### About this exercise
Any picture must be dropped, but each line of the data should be duplicated exactly.

### Stored data

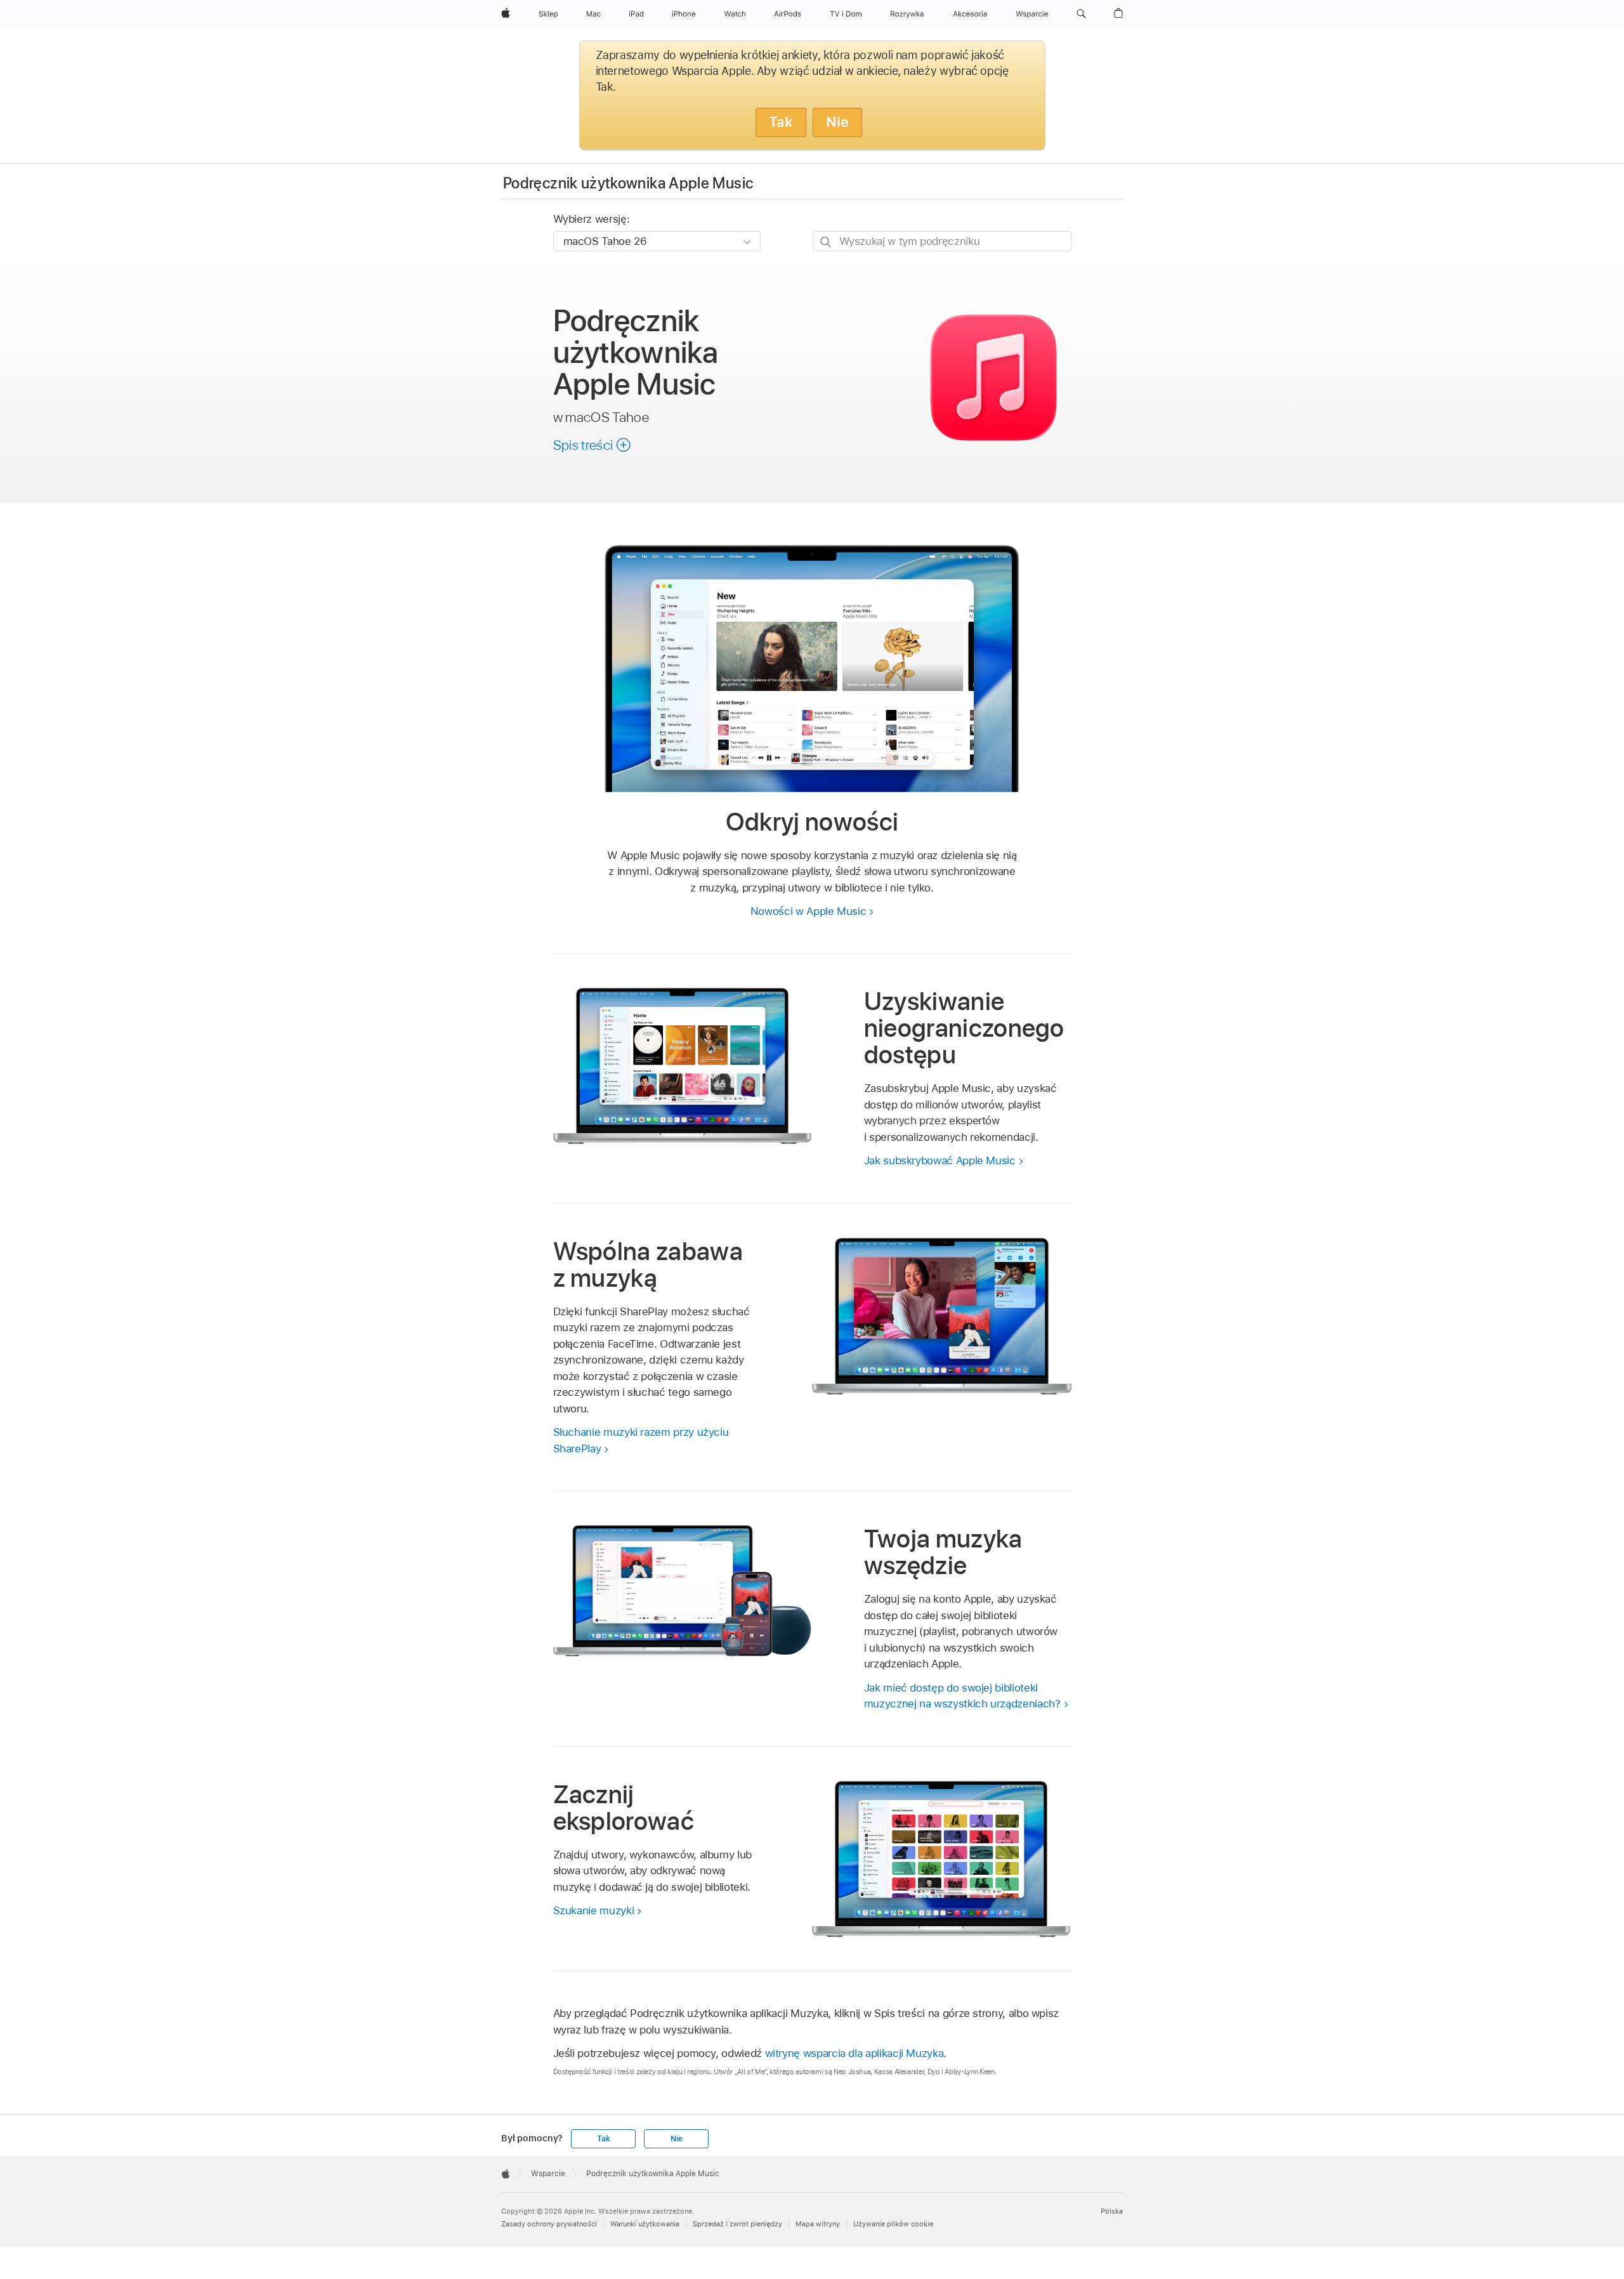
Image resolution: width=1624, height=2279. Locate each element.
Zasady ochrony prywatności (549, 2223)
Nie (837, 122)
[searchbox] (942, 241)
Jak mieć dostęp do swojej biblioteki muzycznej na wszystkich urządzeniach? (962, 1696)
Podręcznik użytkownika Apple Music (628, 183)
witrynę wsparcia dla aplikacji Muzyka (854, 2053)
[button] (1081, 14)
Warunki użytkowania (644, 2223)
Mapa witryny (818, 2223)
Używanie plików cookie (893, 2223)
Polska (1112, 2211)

### Completed task
Image resolution: width=1624, height=2279. Locate each element.
Zasady ochrony prywatności (549, 2223)
Nie (837, 122)
[searchbox] (942, 241)
Jak mieć dostęp do swojej biblioteki muzycznej na wszystkich urządzeniach? (962, 1696)
Podręcznik użytkownika Apple Music (628, 183)
witrynę wsparcia dla aplikacji Muzyka (854, 2053)
[button] (1081, 14)
Warunki użytkowania (644, 2223)
Mapa witryny (818, 2223)
Używanie plików cookie (893, 2223)
Polska (1112, 2211)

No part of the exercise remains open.